I pushed a patch on master trying to do what I mentioned yesterday, trying to determine the tsi of the thread creating the client wsi and binding it to that transparently.
[vhost + protocol] timers don't have any natural binding to a particular thread; vhosts don't get serviced like wsi do bound to specific pts. What problem is coming, different pts are treading on each other servicing these? What about only allow tsi 0 to deal with them?
I am currently traveling. I pulled the latest tonight and will test it out tomorrow while traveling. Thanks
I might not be fully following but if tsi 0 only deals with timers, doesn't that mean that all outbound connections will be on tsi/thread 0 as well? For any application with multiple outbound connections, they would all be on the same thread. Is that correct? My thought process was that if the app layer could schedule timers for a particular thread then outbound connections could be spread out.
For the sake of people finding this in google, when we say "timers" it usually is going to mean hrtimers, these are per-wsi. Their events naturally happen inside the pt / tsi thread context the wsi belongs to. So hrtimers have no special affinity and work on any service thread the wsi is bound to... the timer "belongs to the wsi" and acts normally with regard to that wsi's service thread.

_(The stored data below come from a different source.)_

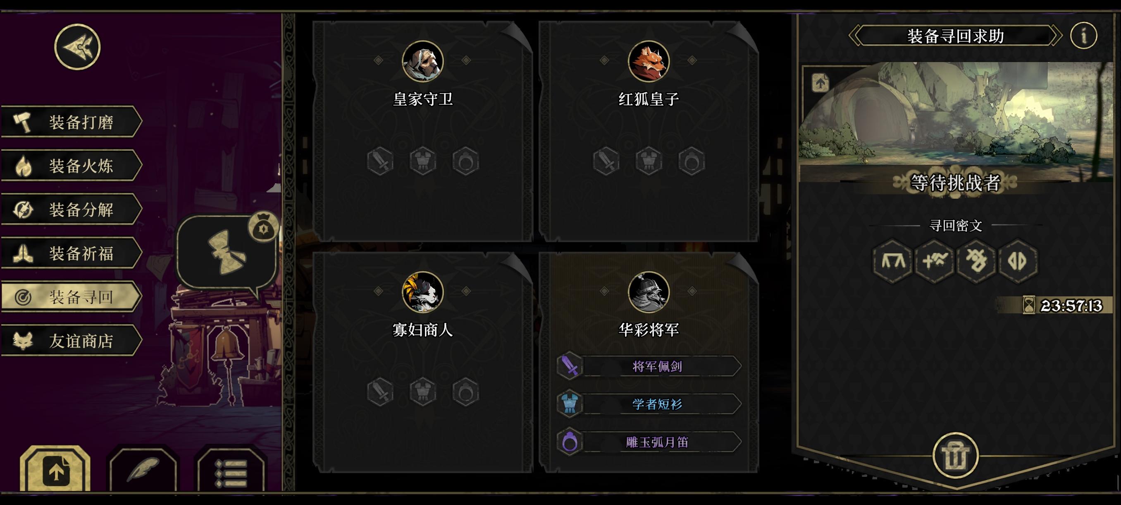Tap the last 寻回密文 rune hexagon
Viewport: 1121px width, 505px height.
pos(1017,261)
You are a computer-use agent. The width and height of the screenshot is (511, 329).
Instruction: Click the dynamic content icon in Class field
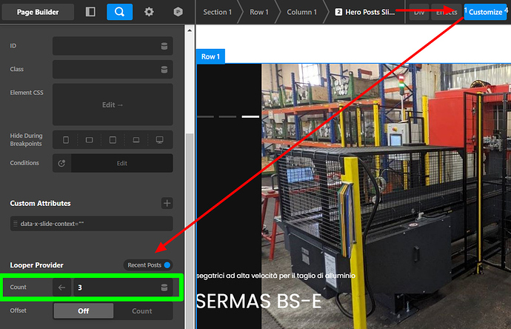(x=164, y=70)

Vhosts are a different animal, they are a logical grouping of wsi that might be being serviced by any service thread. A wsi gets bound to a specific service thread and stuff happens to it in that thread context. But a vhost isn't like that and consequently the vhost timers are not like that either, they don't have an association with a particular pt.
There's no way atm to target a specific pt with that callback either... as you point out the pts fight over it at the moment so we have to do something about it. Ideally user code shouldn't have to get involved in making choices about which tsi.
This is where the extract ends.